May 31, 2008 · No Comments

This is a text for a petition that I am planning to submit to the Treasury Select Committee. Please let me know of any changes you might wish to see before you’d be willing to put your name to it. Thanks.

Stop the “Cash Crumble” to Equalize the “Credit Crunch”

“We, the undersigned, request an inquiry into the long term development of the money supply, in particular the share of cash and the share of credit in the economy. Since nobody questions who generates the interest necessary to pay for credit, we object to buying into the myth of a “credit crunch” while on-line statistics of the Bank of England show that the cash share of the money supply has continually dwindled. The reality is therefore a “cash crumble”.

A lot of us have studied our financial system over many years and some have taken legal advice resulting in Parliamentary scrutiny via the Treasury Select Committee. Others have submitted “Green Credit for Green Purposes” in response to the Committee’s inquiry into the Stern review which was published in February 2008.

For an economy with believable inflation rates and the ability to preserve wealth, it is necessary for the Government not to raise taxes nor to borrow but to stop the “cash crumble”.

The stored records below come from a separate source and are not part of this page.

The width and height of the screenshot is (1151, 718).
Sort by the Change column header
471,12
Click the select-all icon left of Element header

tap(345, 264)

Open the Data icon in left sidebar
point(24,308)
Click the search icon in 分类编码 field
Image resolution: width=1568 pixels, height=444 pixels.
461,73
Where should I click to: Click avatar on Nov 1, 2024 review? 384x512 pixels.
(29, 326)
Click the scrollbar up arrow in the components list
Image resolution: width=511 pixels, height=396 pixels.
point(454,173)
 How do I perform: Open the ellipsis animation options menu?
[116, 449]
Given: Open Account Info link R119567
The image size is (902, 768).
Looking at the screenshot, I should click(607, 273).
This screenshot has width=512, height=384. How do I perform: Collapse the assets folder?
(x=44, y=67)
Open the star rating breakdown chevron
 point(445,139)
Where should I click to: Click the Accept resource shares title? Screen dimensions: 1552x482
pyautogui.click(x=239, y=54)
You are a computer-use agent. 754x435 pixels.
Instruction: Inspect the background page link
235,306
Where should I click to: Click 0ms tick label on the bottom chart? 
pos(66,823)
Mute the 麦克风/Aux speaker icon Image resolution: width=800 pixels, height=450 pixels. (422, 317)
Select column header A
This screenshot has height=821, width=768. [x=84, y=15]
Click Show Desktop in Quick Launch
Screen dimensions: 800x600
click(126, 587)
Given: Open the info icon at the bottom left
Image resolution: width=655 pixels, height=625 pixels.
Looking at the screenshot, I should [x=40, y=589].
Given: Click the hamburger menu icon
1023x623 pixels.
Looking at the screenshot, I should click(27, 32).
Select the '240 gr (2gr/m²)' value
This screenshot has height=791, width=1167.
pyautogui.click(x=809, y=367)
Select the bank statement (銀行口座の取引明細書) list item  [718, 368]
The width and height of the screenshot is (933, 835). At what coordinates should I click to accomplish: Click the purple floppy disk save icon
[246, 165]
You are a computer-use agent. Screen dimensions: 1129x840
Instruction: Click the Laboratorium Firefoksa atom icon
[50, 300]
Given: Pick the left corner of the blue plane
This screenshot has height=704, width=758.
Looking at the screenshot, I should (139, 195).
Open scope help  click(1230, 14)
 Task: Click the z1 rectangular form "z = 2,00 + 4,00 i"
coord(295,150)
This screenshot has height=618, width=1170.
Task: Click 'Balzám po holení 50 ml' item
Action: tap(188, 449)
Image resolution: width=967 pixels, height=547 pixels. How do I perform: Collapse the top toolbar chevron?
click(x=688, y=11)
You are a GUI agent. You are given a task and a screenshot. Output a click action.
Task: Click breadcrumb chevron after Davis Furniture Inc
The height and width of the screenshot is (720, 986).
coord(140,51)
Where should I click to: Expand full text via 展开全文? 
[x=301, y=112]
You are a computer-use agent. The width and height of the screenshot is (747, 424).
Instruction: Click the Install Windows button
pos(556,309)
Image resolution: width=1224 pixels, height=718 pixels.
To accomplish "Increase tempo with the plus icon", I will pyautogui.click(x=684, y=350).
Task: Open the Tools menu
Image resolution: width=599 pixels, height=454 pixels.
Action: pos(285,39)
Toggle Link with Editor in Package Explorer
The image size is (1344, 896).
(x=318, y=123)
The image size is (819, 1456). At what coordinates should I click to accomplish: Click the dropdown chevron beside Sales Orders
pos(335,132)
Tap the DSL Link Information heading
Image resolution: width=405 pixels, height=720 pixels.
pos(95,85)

Given that we all live longer, we request an independent inquiry into the long term money supply as the tap that should fuel our economy sustainably. Wholesale and retail credit have monopolised the supply. To compensate for the imbalance generated, the Government should spend cash into the economy and gradually increase its share for the sake of future generations. Instead of growing the financial economy, it should use its ability to create “cash” or “narrow money” to fuel genuine growth in the real economy to cover pension bills fairly, pay for public services adequately, make public buildings energy-sufficient and to adapt to climate change effectively.

Most of us have been victims of rising prices that don’t match inflation figures and many of us have experienced practices of banks and other authorities that we don’t consider honourable. We are all aware of social problems that can be reduced to a financial system that is neither sustainable nor fair. We therefore urge the Treasury Select Committee to organise an inquiry into the long-term development of the money supply.”

You can comment below, leave your signature here or sponsor the petition here.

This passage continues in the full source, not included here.